• [EXERCISE TASK 1]
List every person named in the film review excerpt.
• [EXERCISE TASK 2]
Substitute "Find the position of" for "Identify the location of" in the recorded rows between the row holding "What do you see at coordinates (1065, 67)" and the row holding "(747, 735).", inclusive. Return only those rows.

+++ READING PASSAGE

Can you spot the real hero?
Can you spot the real hero? Universal

The new film by the great Chinese director Zhang Yimou came to my attention the way most things do these days: people complaining about it on the internet. People took up arms against The Great Wall without having seen it, without knowing what it was about, without looking into it at all. Instead, they decided that it was a clear case of "whitewashing," a(nother) film about a white savior—in this case Matt Damon—intervening in an international ethnic context that should not require him. Or worse: playing someone of another ethnicity. It was hard to say which because only about 90 seconds of the film and a poster image were then available. When the teaser trailer was released last summer, actor Constance Wu accused the film of “perpetuating the racist myth that only a white man can save the world.” And because life is the way it is now, she was joined by a huge chorus of fellow truth sayers.


The original teaser.

++++++
+++ DATA SHOWN

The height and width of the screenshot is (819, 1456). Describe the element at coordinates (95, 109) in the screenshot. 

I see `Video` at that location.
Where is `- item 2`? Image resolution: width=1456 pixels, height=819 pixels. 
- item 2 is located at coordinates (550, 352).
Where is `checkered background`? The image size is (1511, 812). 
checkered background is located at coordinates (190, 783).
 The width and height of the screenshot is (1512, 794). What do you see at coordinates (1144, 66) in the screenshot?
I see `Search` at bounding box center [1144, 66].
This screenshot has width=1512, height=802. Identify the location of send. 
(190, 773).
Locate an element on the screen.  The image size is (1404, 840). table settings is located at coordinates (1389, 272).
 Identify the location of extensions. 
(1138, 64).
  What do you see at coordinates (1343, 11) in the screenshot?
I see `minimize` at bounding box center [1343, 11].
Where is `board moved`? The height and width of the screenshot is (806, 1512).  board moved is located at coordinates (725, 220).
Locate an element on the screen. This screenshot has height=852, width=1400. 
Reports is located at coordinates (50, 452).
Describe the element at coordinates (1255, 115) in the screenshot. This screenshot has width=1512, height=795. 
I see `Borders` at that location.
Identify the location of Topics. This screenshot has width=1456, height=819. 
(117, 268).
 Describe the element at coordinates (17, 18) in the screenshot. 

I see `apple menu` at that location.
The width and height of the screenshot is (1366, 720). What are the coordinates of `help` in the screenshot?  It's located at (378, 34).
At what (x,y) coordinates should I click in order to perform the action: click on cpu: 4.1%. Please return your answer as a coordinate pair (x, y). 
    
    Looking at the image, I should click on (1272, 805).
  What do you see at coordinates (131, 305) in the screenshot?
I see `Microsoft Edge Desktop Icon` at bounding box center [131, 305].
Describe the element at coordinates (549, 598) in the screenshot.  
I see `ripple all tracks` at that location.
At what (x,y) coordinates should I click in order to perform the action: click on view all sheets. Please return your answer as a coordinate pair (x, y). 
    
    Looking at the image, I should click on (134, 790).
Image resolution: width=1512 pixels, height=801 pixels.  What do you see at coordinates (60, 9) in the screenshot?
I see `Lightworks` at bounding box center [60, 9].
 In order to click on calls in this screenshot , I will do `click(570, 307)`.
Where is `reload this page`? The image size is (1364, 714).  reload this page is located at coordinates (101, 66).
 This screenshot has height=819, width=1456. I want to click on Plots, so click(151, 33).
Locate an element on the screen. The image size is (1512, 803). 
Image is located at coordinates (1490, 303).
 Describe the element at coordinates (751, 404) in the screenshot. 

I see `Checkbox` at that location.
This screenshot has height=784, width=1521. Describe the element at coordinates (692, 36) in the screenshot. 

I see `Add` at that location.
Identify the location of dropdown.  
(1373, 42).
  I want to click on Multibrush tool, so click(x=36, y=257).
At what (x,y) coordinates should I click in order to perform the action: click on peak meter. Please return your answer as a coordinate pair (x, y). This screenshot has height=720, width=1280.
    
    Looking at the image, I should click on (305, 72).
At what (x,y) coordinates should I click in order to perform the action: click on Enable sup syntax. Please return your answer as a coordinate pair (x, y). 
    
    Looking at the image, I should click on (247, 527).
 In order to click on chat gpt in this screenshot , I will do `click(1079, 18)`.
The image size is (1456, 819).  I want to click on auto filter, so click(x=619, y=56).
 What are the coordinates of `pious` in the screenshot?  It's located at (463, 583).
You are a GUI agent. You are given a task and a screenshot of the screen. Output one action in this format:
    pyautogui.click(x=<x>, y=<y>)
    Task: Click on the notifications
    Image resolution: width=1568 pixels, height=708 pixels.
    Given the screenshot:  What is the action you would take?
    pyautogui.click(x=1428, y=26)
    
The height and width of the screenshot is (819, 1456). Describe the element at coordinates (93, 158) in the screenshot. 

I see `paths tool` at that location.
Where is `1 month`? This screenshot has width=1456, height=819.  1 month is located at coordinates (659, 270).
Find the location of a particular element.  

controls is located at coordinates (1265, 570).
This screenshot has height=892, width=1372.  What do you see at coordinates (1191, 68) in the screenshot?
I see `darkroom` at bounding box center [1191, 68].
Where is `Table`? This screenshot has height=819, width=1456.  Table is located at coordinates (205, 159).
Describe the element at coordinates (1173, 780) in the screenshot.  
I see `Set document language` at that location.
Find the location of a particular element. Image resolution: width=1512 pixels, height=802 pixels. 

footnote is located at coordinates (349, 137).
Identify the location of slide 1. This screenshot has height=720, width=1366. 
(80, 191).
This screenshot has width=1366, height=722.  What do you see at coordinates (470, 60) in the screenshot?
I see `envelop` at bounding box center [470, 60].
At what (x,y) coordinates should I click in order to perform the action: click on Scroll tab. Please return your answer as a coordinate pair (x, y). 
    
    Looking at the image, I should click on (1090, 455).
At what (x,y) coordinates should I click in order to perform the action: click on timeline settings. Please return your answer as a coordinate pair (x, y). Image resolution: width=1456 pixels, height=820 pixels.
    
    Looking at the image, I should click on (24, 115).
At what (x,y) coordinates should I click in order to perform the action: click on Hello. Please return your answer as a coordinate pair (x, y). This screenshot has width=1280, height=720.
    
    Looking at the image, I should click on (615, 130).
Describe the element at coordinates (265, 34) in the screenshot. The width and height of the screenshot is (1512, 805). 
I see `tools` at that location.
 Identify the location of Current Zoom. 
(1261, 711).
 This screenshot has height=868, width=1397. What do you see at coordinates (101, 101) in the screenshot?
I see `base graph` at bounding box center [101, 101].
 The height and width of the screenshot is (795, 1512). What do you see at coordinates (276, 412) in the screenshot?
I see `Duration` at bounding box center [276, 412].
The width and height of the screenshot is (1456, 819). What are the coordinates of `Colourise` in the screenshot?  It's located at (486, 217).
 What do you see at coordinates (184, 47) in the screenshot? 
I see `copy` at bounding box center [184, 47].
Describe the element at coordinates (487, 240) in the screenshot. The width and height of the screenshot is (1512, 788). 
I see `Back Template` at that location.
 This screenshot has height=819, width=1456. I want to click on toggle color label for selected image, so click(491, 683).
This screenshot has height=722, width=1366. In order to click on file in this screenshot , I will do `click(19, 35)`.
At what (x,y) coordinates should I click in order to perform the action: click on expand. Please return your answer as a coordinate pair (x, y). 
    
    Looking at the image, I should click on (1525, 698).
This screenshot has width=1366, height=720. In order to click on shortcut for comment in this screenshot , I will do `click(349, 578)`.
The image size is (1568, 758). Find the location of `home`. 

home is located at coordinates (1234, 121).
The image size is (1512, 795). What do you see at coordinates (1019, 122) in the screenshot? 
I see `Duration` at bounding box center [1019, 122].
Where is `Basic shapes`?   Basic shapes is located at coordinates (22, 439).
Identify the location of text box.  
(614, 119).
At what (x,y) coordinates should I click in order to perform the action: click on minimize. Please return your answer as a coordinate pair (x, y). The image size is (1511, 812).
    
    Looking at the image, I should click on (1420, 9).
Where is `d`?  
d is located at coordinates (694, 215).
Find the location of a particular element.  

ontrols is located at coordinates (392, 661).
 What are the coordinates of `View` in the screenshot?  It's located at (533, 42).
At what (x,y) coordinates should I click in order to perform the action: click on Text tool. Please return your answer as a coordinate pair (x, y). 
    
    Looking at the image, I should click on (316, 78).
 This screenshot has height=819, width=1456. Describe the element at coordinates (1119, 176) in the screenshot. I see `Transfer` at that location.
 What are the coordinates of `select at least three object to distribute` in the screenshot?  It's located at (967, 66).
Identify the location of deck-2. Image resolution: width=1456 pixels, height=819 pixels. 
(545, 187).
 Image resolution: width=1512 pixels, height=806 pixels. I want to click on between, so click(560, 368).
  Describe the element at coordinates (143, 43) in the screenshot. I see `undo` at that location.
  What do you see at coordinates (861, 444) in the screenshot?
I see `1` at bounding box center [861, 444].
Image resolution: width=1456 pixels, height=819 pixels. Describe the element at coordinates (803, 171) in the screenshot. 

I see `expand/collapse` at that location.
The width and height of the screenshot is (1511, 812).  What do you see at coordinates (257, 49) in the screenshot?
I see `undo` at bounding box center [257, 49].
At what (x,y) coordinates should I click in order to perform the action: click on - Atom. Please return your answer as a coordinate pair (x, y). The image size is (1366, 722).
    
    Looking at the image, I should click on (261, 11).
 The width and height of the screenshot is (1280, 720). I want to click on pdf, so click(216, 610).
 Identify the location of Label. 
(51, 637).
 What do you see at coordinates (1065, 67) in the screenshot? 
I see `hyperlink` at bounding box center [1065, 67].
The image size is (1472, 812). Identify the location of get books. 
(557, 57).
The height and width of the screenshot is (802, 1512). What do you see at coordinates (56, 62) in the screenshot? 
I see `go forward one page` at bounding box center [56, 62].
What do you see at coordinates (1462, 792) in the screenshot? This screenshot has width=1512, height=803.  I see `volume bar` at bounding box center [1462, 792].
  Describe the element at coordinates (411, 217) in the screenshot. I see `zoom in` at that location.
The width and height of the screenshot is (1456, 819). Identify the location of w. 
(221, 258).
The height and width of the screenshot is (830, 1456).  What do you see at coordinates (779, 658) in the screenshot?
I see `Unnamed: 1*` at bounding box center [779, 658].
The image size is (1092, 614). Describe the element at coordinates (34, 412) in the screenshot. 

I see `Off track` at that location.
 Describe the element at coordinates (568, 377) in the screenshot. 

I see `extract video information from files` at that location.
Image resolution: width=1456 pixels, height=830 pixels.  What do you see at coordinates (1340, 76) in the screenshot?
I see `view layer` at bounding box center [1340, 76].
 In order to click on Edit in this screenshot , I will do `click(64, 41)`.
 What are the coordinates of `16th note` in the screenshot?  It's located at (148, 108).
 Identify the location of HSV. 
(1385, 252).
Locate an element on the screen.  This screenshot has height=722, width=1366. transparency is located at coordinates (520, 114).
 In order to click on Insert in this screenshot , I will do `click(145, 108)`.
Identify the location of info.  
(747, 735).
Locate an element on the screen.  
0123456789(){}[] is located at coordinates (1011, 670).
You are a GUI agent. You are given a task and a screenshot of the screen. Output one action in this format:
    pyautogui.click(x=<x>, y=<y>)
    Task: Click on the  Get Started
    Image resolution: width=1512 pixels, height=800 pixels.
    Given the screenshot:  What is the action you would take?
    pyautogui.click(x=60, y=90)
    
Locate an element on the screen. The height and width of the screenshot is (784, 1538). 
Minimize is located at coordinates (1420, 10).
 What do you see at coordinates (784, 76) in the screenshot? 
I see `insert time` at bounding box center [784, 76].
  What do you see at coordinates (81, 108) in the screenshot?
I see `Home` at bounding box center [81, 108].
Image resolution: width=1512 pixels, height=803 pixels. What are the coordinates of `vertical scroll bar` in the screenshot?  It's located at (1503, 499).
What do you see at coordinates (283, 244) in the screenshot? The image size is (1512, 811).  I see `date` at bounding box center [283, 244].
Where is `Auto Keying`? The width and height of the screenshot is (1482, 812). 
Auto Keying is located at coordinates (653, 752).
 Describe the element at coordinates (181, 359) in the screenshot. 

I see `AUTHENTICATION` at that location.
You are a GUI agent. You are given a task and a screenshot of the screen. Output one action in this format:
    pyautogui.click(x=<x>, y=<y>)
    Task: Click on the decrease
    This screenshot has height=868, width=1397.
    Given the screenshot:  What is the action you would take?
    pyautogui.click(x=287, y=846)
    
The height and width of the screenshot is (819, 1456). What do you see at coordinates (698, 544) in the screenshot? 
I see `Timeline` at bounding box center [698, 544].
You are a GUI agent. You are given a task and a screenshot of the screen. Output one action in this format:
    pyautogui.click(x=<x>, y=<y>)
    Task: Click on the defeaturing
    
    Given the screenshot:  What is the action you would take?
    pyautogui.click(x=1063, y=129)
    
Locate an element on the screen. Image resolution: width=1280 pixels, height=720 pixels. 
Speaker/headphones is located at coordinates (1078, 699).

++++++

• [WORKED ANSWER 1]
Zhang Yimou, Matt Damon, Constance Wu

• [WORKED ANSWER 2]
 What do you see at coordinates (1065, 67) in the screenshot? 
I see `hyperlink` at bounding box center [1065, 67].
The image size is (1472, 812). Find the position of get books. 
(557, 57).
The height and width of the screenshot is (802, 1512). What do you see at coordinates (56, 62) in the screenshot? 
I see `go forward one page` at bounding box center [56, 62].
What do you see at coordinates (1462, 792) in the screenshot? This screenshot has width=1512, height=803.  I see `volume bar` at bounding box center [1462, 792].
  Describe the element at coordinates (411, 217) in the screenshot. I see `zoom in` at that location.
The width and height of the screenshot is (1456, 819). Find the position of w. 
(221, 258).
The height and width of the screenshot is (830, 1456).  What do you see at coordinates (779, 658) in the screenshot?
I see `Unnamed: 1*` at bounding box center [779, 658].
The image size is (1092, 614). Describe the element at coordinates (34, 412) in the screenshot. 

I see `Off track` at that location.
 Describe the element at coordinates (568, 377) in the screenshot. 

I see `extract video information from files` at that location.
Image resolution: width=1456 pixels, height=830 pixels.  What do you see at coordinates (1340, 76) in the screenshot?
I see `view layer` at bounding box center [1340, 76].
 In order to click on Edit in this screenshot , I will do `click(64, 41)`.
 What are the coordinates of `16th note` in the screenshot?  It's located at (148, 108).
 Find the position of HSV. 
(1385, 252).
Locate an element on the screen.  This screenshot has height=722, width=1366. transparency is located at coordinates (520, 114).
 In order to click on Insert in this screenshot , I will do `click(145, 108)`.
Find the position of info.  
(747, 735).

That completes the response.